Thanks for your response...regarding the external HDD...wanted to know whether it will be able to read it as in compatibility thing..if so,then awesome... ...thanks for the blue ray answer..feel a lot better now...thanks again


----------



## MANOfJosh (Oct 22, 2010)

Hi,

U mean FAT32/NTFS?

Well, Some support NTFS and some may not. I've seen some models from LG and Samsung reading NTFS partitions while others not. Check it urselves if u have any concerns.


----------



## vamsi_krishna (Oct 22, 2010)

Most of the TVs are now supporting both FAT32 and NTFS. So, you should not be having any problem.


----------



## Ronnie11 (Oct 22, 2010)

thanks guys..yeah i meant the NTFS part...i checked the whole pd one..it worked..couldn't get a protable hdd to test...but i finally ordered it today..managed to bargain it for Rs 48000 with Tata sky DTH HD..Said it will delivered within a day or two..So its LG 42 LD460..thank you all for your help..will post pics if possible


----------



## Ronnie11 (Oct 26, 2010)

Update:-Finally managed to wallmount it on monday..LG guys came & did it well...its awesome...for a first time buy its really awesome but i thought maybe 42inch was an overkill...anyways thanks for your help guys...

One more thing i would like to ask u guys opinion...I bought this from ezone chembur after bargaining for 48000...it has turned out to be an insane nightmare now...when my father had gone last week,he was told that with Rs48000,He will get Tata Sky free with it & a photo frame worth 5000 free...(its some offer going on where they have put up brackets like 50000 & above u get a photo frame,with less than 50000,u get some kitchen ware or something etc,hope u get the point)...So this friday,i had accompanied my dad to the store,the guy came & we told him about this guy who had told us the price of 48000,after he spoke to the manager,he finally agreed to the price but no photo frame,we gave up on that since we were not too keen on it anyway(One thing i must add here is that i personally  confirmed from the sales person that it was indeed TATA SKY HD DTH)...so after we purchased,they said to collect the voucher for tata sky on monday or whenever LG wallmounts it & later get the connection after a week..Today when i go there,The person tells me that since we bargained,we will get normal tata sky DTH...WTF?????..Is bargaining illegal or something...even after protest,they did not care & they gave us the voucher for normal tata sky..so my point is y the hell is each guy telling different stories in E-Zone...& regarding the freegift thing,if they didn't say a word about it till we bought,only when i brought this up for attention did we confront them..they said they don't have it now...so next week...Y are they taking customers for a ride..IS bargaining illegal in indian constitution..How is a reputable brand like E-Zone taking us customers for a ride...What should i do????


----------



## vamsi_krishna (Oct 26, 2010)

Well.. point out that they never said that when you were bargaining.

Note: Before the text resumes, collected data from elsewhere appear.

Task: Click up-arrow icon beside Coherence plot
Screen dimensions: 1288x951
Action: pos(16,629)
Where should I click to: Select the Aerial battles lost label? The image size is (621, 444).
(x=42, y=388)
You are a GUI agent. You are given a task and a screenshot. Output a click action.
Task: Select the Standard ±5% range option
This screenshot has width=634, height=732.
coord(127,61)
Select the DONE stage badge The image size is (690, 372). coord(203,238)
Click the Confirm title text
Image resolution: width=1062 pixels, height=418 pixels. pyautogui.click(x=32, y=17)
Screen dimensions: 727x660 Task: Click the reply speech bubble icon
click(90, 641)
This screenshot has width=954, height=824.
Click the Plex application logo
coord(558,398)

And, notify them that...Bargain is the process where there will be negotiation for change in price.. not in the good you receive


----------



## Ronnie11 (Oct 27, 2010)

vamsi_krishna said:


> Well.. point out that they never said that when you were bargaining.
> 
> And, notify them that...Bargain is the process where there will be negotiation for change in price.. not in the good you receive



Thanks a lot for your response...will use this lines when i speak to them...


----------



## mayanksharma (Oct 27, 2010)

aah, perfect. Just the right thread i was looking for!
Guys, i am also planning for a LED TV to connect with my system.
I've narrowed my search to Samsung 32" LED UN Series 6 TV. Looks damn awesome and runs flawless. Plus, packed with descent features too. 
I need your inputs. 
Sam bhai, if u r there, please cast your inputs too. 
Few things: I'll be connecting it via my 9800GT GPU. I hope, DVI-HDMI is available and so is TOSLINK cable.


----------



## Ronnie11 (Nov 3, 2010)

ahh so i managed to go to E-Zone today & spoke to the salesman(the person was quite senior) about the tatasky HD promise...The person was least bothered & did not even care,When i argued that this is the reason y i bought the tv from here in the first place,he just moved on..he didn't bother,was quite arrogant sometimes & told me later that only with samsung u get DTH HD..when i wanted to talk to him about the free gift,again the person didn't care.The good thing my father had come a week earlier to ask about the gift & Tata sky,so he made them write about the pending gift in the receipt,when he later told us to give it to the person who signed,he said he has no idea who made the actual receipt,so he cannot give & later also argued that we BARGAINED...though he did acknowledge that my father had come & it was his signature,he said u have to trace the person who made the bill who btw also promised us about tata sky HD..they refused to give me later,then i started shouting about the harassment when the manager stepped in who then directed them to give the gift anyway...since he was actually listening & talking to us politely,i told him about HD promise which your salesman made,he kept repeating what the other salesman said,in the end i just left with the gift & the tata sky voucher,i just gave up..now i have two TATA SKY dth  ...so this was my horrible experience with E-Zone & swear they do not give a **** when they sell products to you...every salesman keeps saying different things & they are willing to promise a lie to get you to sell their products...makes me wonder if buying from reliance or vijay sales where they were giving Airtel HD would have been a better option..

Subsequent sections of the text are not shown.